TASK:
Revise the listing from the line with "Click the thin horizontal divider line" up to and including its final line, replacing "divider line" with "separator line" and keeping everything else the same. Return only those lines, without the pictures.

RAW DATA:

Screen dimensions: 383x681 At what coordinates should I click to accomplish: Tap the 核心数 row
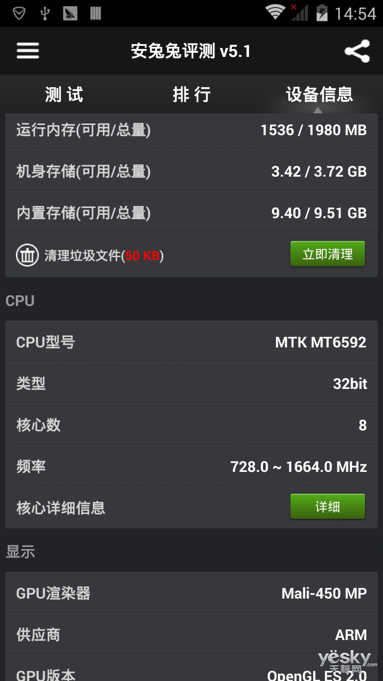pyautogui.click(x=192, y=425)
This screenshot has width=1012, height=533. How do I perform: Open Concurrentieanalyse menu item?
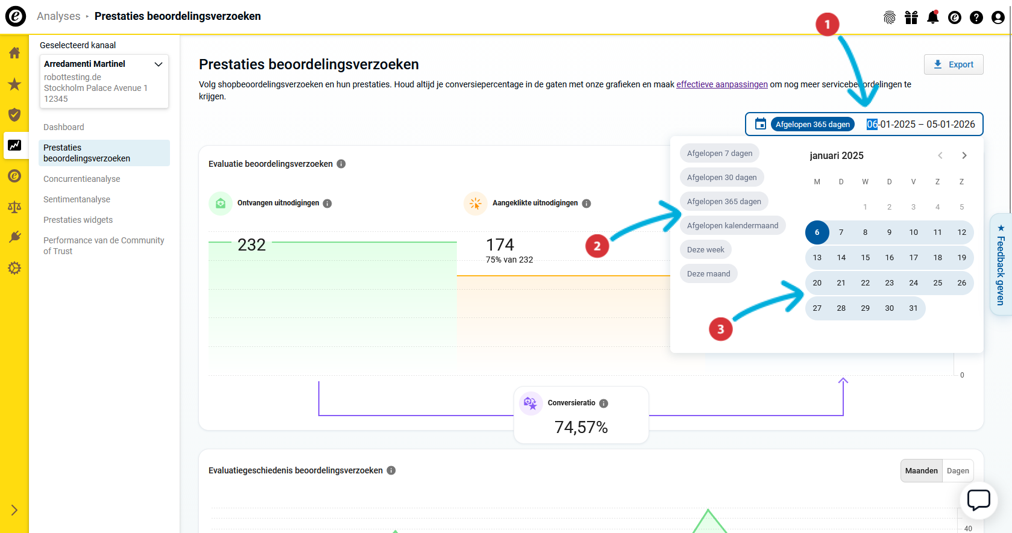(x=82, y=179)

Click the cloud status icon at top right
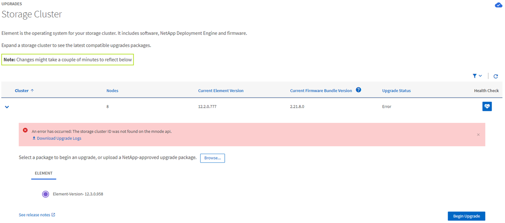[x=498, y=5]
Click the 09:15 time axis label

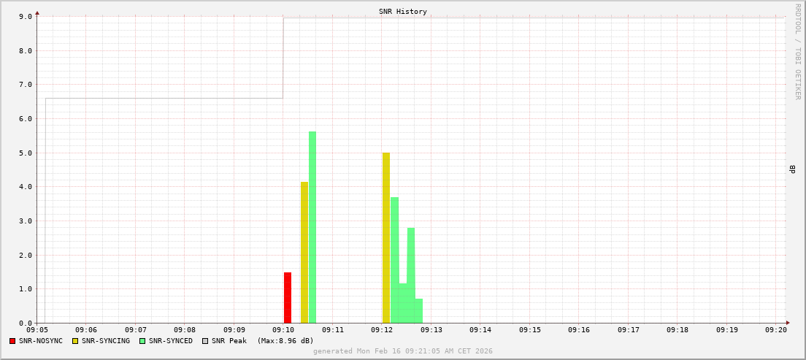(x=530, y=330)
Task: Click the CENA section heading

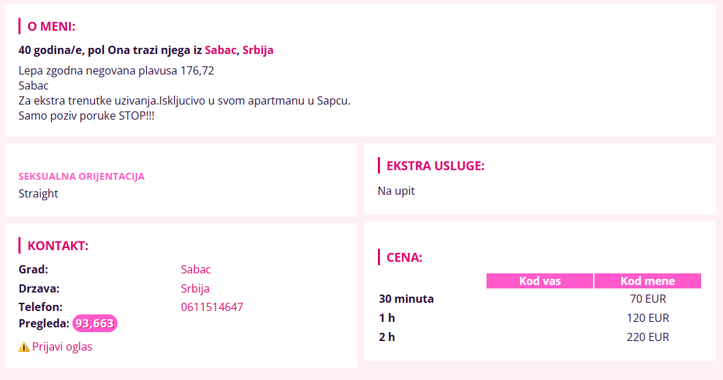Action: pyautogui.click(x=404, y=258)
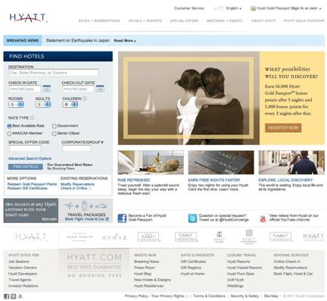Open the check-in date calendar icon
The image size is (327, 301).
(47, 89)
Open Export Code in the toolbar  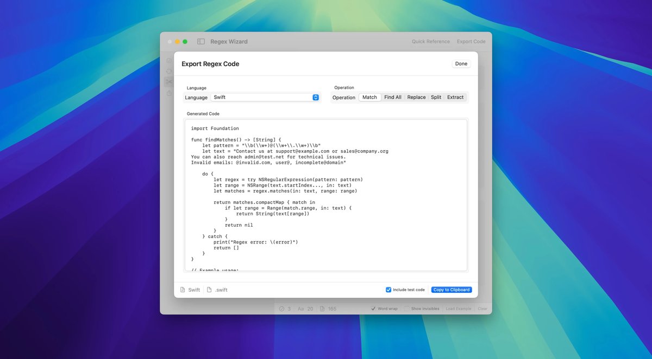coord(471,41)
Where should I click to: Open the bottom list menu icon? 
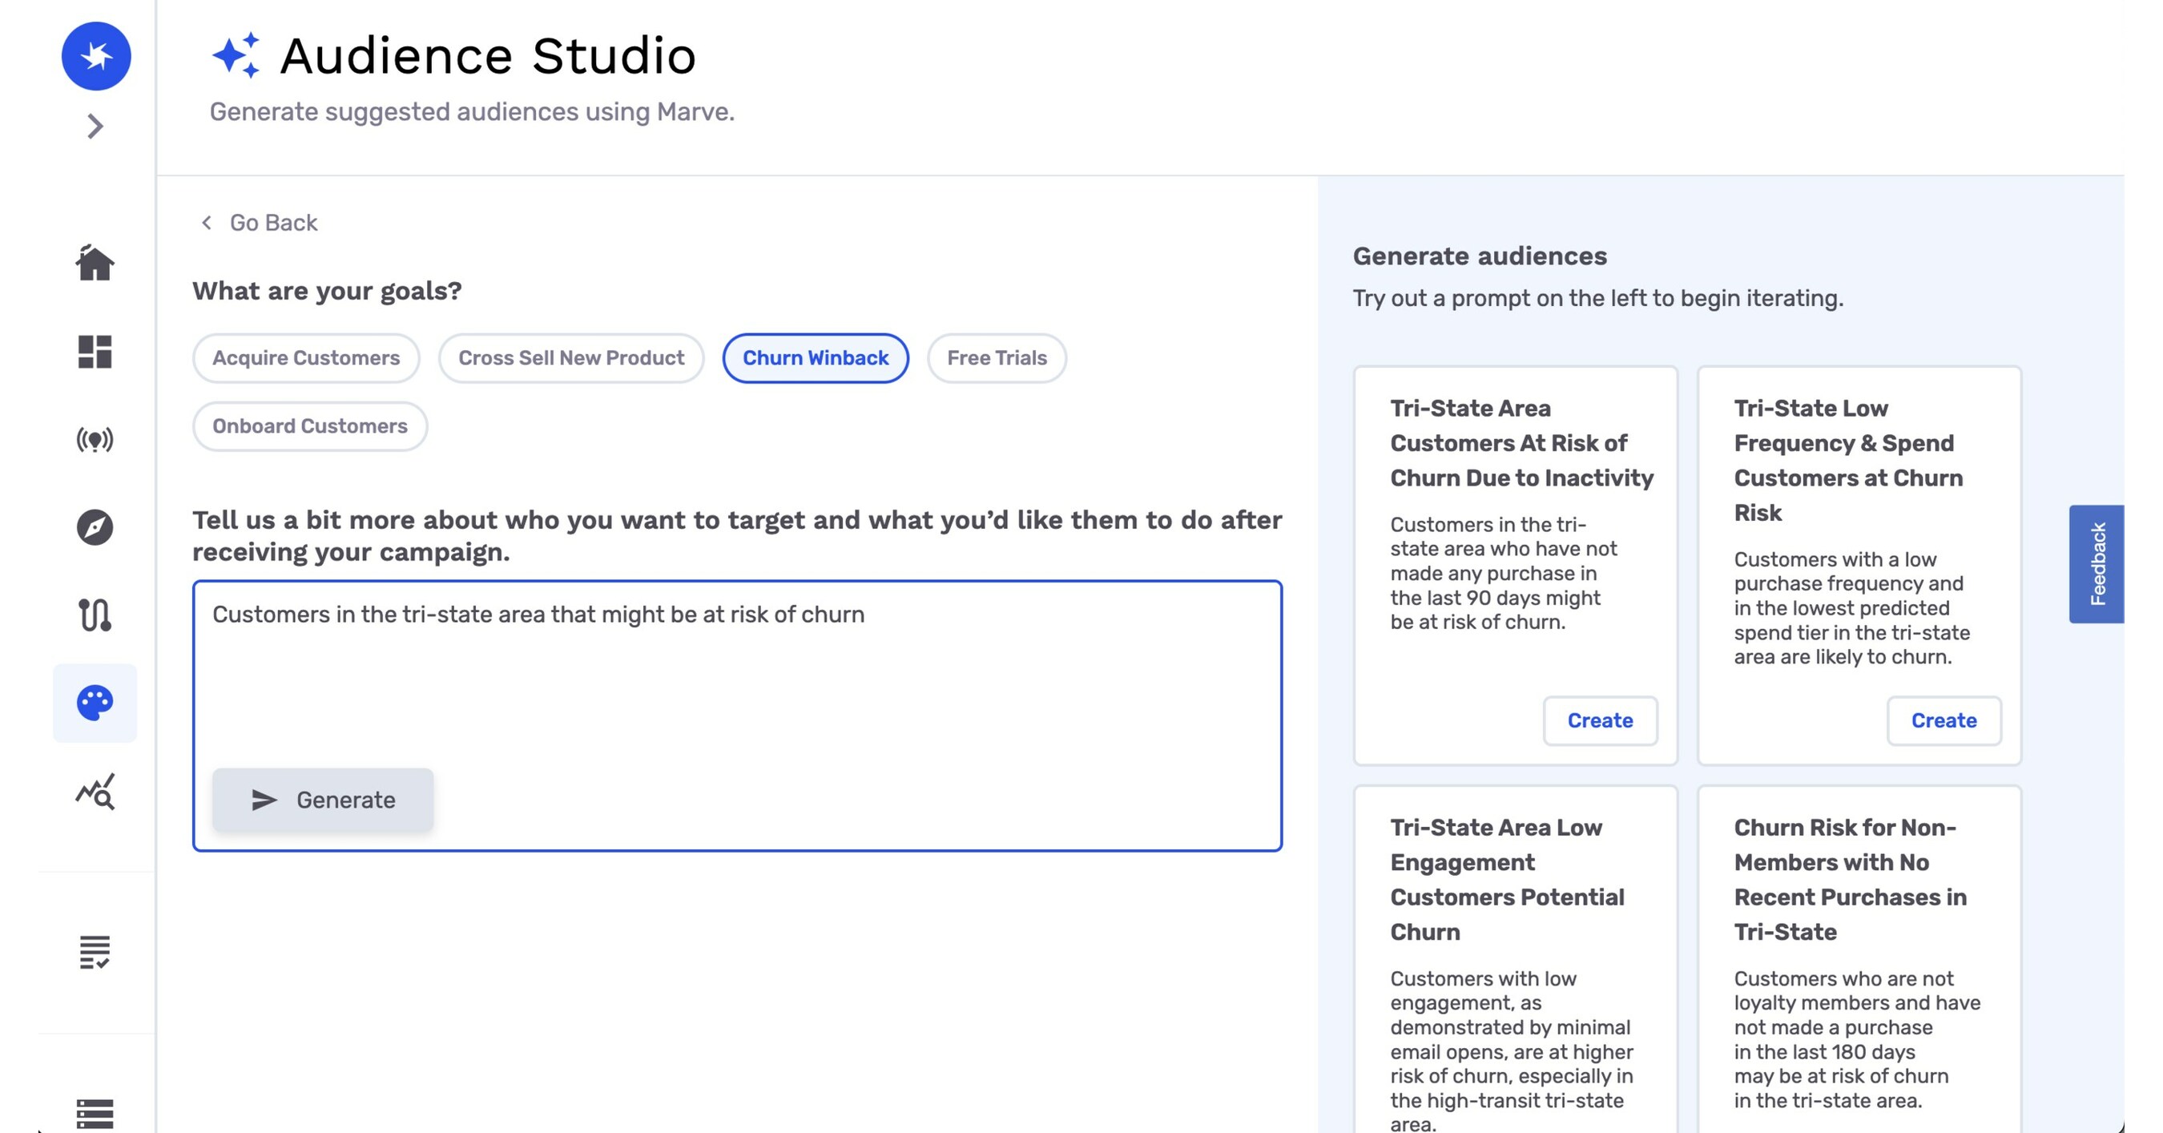[x=94, y=1111]
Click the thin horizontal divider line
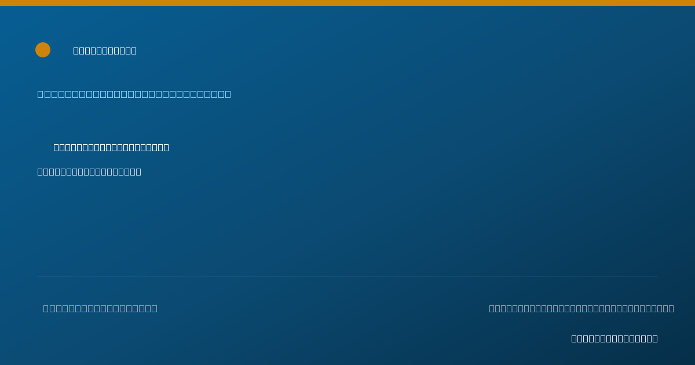Screen dimensions: 695x365 (x=348, y=276)
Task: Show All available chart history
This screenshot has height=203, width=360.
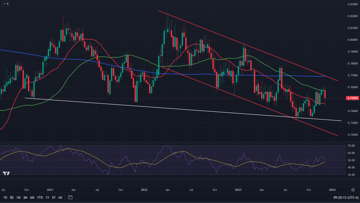Action: click(x=60, y=197)
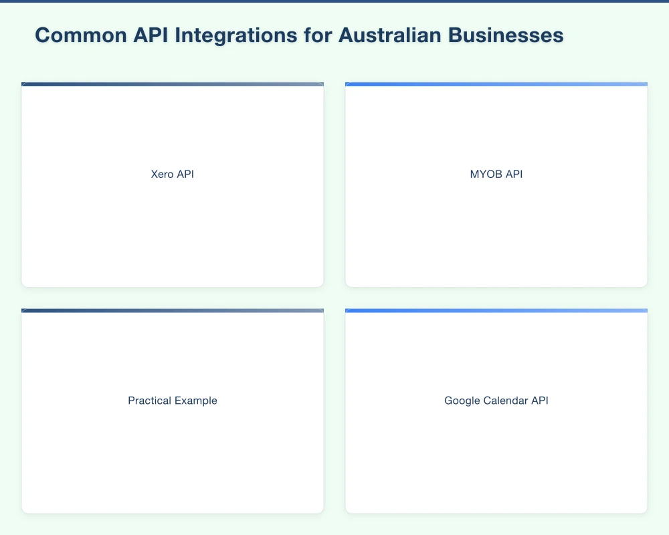Image resolution: width=669 pixels, height=535 pixels.
Task: Click the background between the four cards
Action: pyautogui.click(x=335, y=298)
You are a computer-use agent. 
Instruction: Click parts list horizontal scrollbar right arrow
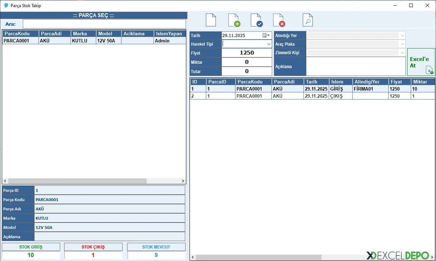(x=183, y=181)
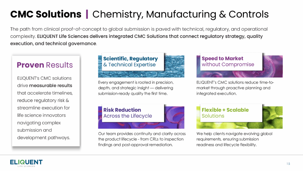The image size is (303, 171).
Task: Click the Speed to Market without Compromise label
Action: tap(228, 62)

RESULT:
Click the thin horizontal separator line
Screen dimensions: 695x365 (x=348, y=276)
Task: Show All available chart history
This screenshot has height=203, width=360.
Action: click(x=60, y=197)
Image resolution: width=669 pixels, height=535 pixels.
Task: Click the background between the four cards
Action: pyautogui.click(x=335, y=298)
You are a computer-use agent. 
Instruction: Click parts list horizontal scrollbar right arrow
(x=183, y=181)
The image size is (303, 171).
Task: Click the Speed to Market without Compromise label
Action: tap(228, 62)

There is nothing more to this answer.